Appellant takes the view that the shipment of the paint on consignment is a strong circumstance indicating that Pulaski was no more than an agent. We do not agree. Though, according to Skipper, appellant company has a strict rule against selling on consignment, we think unquestionably that many concerns, at least on occasion, and when dealing with merchants of limited means, do sell on consignment, and this is probably particularly true when a manufacturer is endeavoring to coax some concern into handling its product in a community.

Finally, appellant emphasizes that Kress is to receive a “commission” for handling the paint. Though it bears no particular import, it is interesting to note that the word “commission” was first used at the trial by appellant’s counsel. Kress had been called to the witness stand by the opposing party, in fact, all witnesses were placed on the stand by appellant. In examining Kress relative to the amount of the bid, counsel for appellant asked:

“Q. Now, you testified in here — at least, I questioned you about who fixed the final price in the bid which you submitted to the Highway Commission?

A. Yes, sir.

Q. Is any part of this bid yours that you prepared?

A. I determined my profit, yes, sir.”

Subsequently, counsel used the term “commission”, and then asked the witness:

“Q. And you don’t want to reveal what your commission is?

A. No, sir, I certainly don’t. It would be very damaging evidence to me.

Q. All right, we won’t ask you.

A. In front of my competitor it would be damaging to me.”

Further:

“And your part of this will be just for your commission or services here?

A. My percentage of the profit that I feel I am entitled to, yes, sir.”

We think it makes little difference as to the term used. The fact remains that before appellee could make a bid, it was necessary that he first ascertain the unit price from the manufacturer; to this, he added his profit, commission, mark-up, or whatever term one may choose to use.

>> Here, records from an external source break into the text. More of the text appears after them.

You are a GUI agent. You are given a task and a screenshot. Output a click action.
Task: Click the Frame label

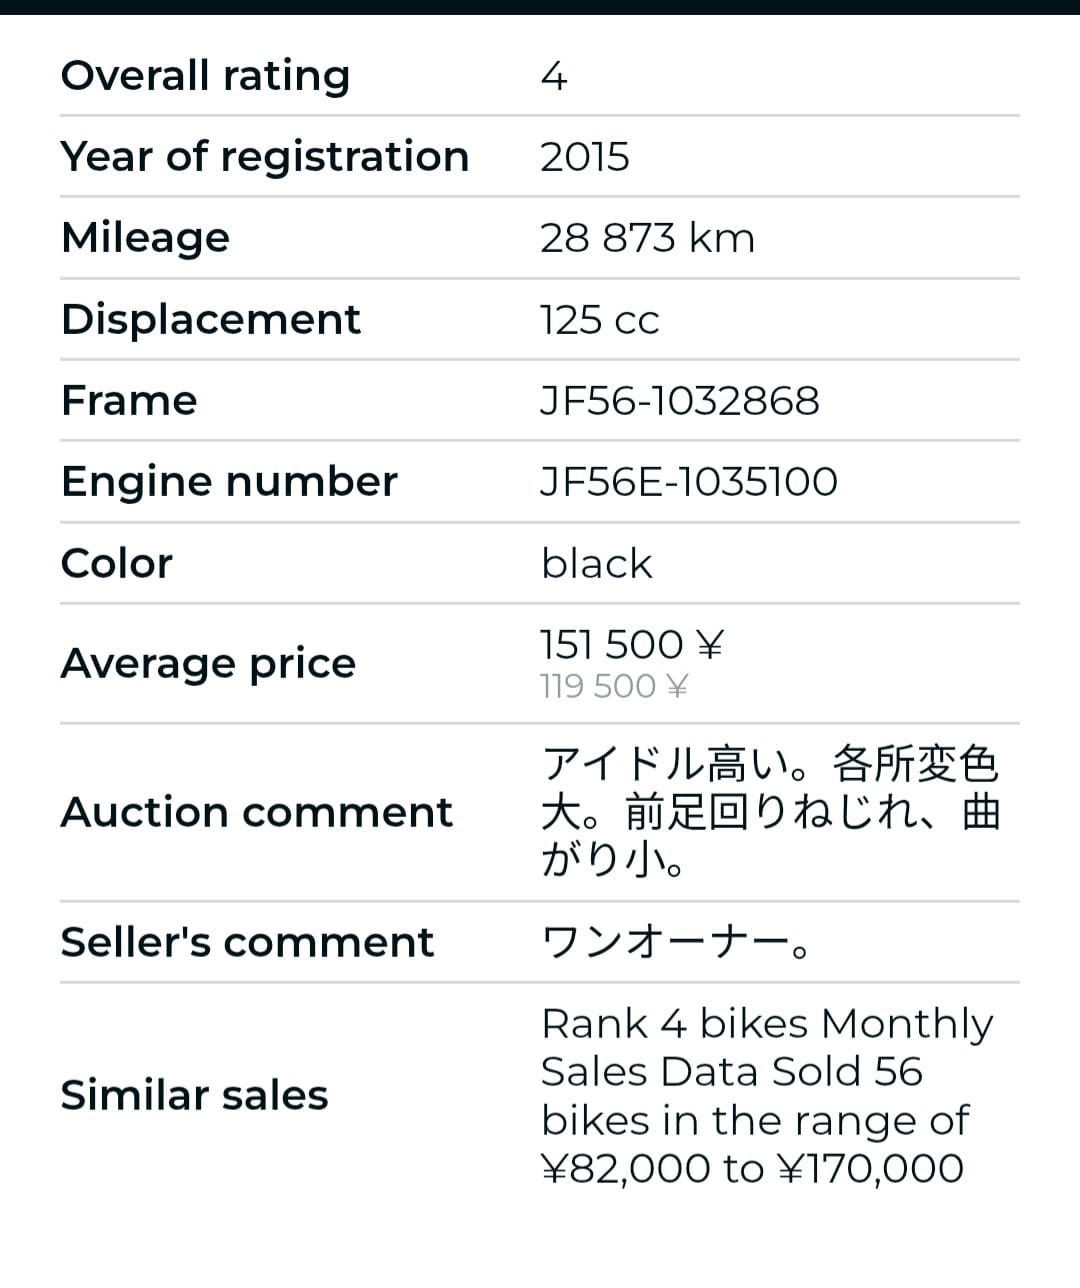pos(129,400)

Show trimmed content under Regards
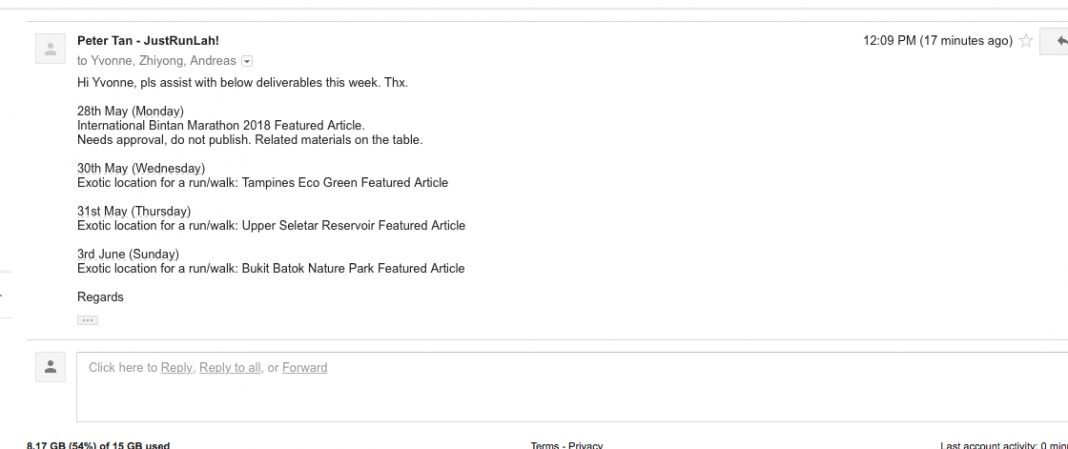[87, 320]
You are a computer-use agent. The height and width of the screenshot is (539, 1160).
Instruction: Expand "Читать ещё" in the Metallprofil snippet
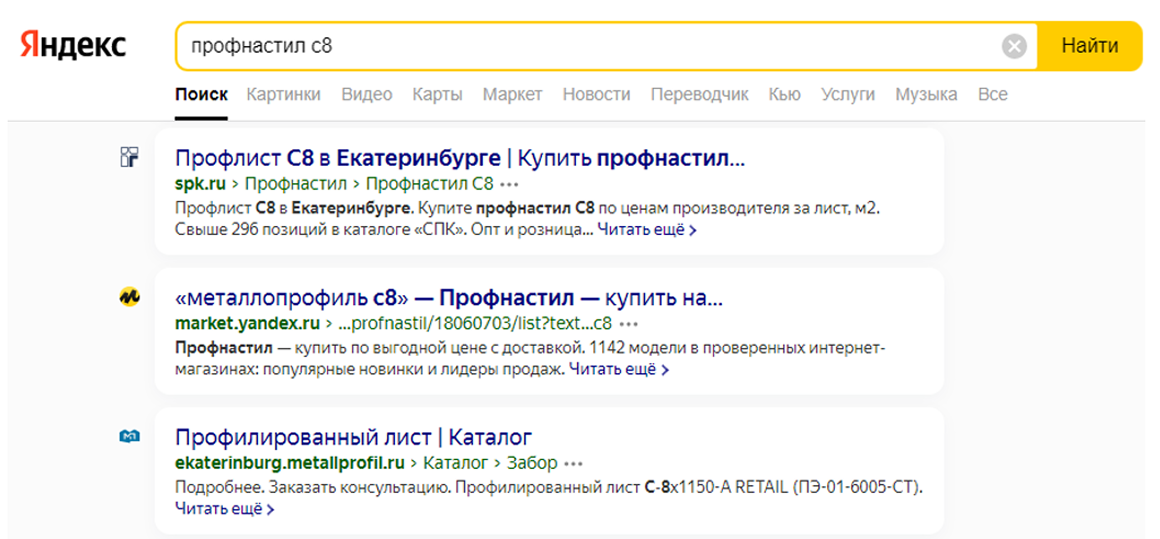click(224, 509)

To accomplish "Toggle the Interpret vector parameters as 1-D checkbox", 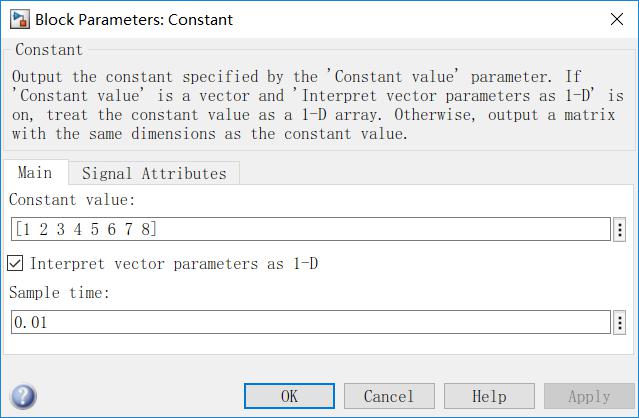I will [16, 264].
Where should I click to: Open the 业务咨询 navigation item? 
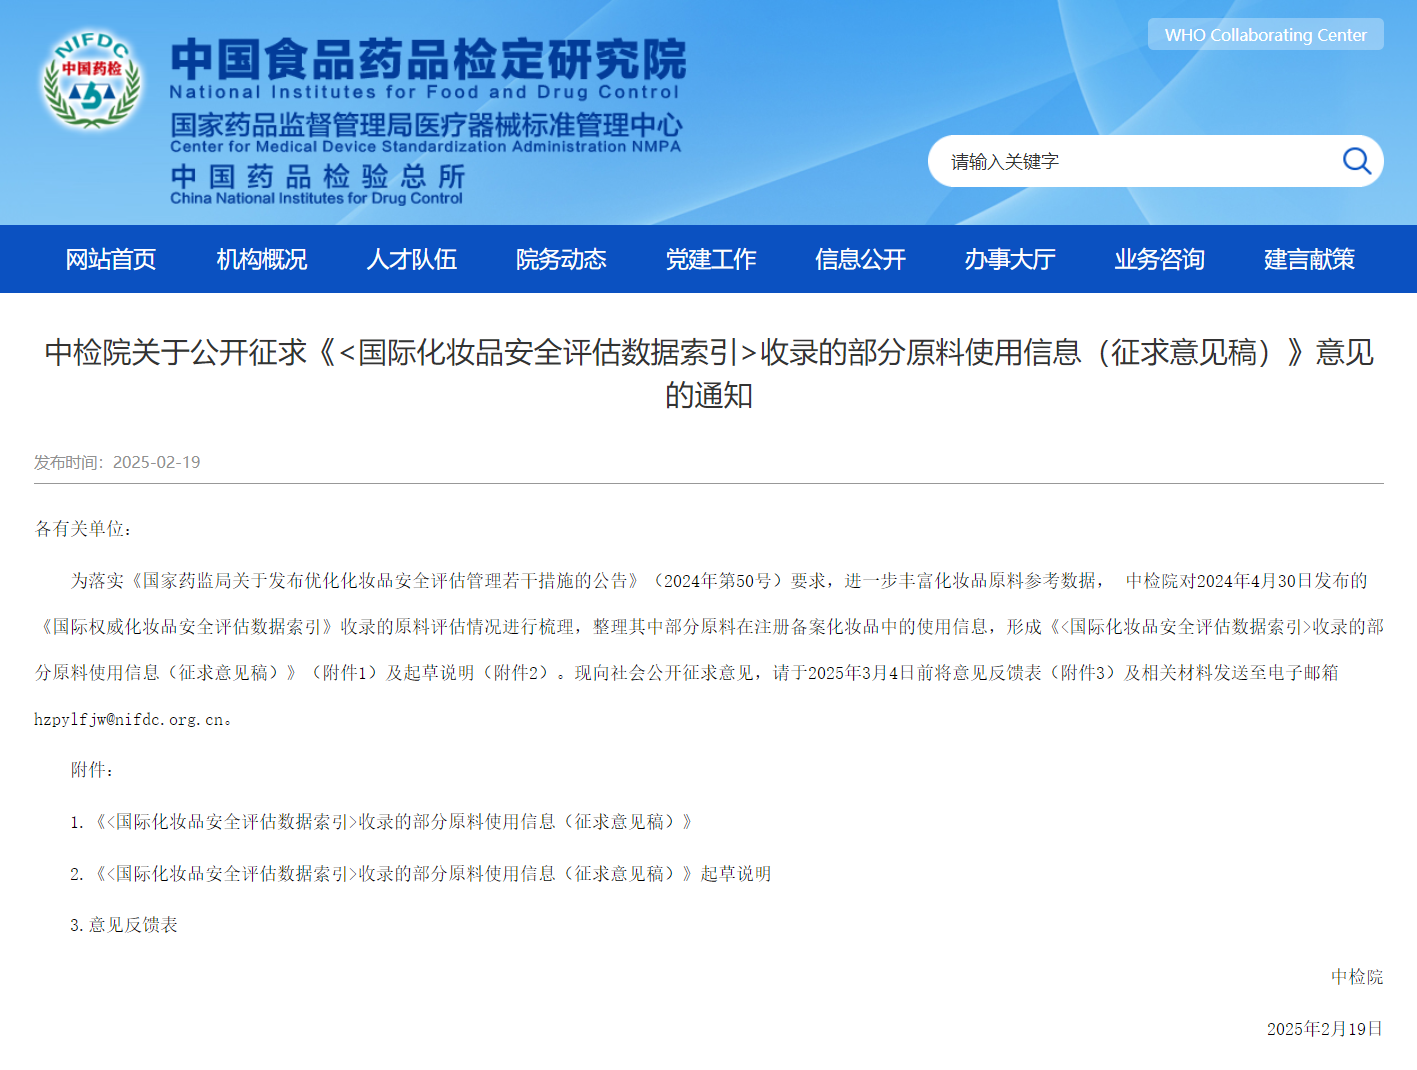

We are unable to say that the Chancellor’s finding was erroneous.

Affirmed.

McFaddin, J., dissents; George Rose Smith, J., not participating. 
      
      This subsection reads as follows: “ ‘Firm resident in Arkansas’ shall mean any individual, partnership, association, or corporation (whether domestic or foreign), which maintains, at the time of submission of the bid, a bona fide place of business and a representative inventory of the commodities on which the bid is submitted, within the State of Arkansas, and, in the case of corporations, is duly qualified to do business and is in good standing under the laws of the State of Arkansas.”
     
      
       For instance, Pittsburgh Paint & Glass Company is a well known concern that has been engaged in the paint and glass business for many years. Kress also testified that he intended to take on other building products in expanding his business.
     
      
       Appellant operates both a manufacturing plant and a retail store.
     
      
       Kress testified that some of his glass was also bought on consignment.
     
      
       Referring to the payment by the Highway Department.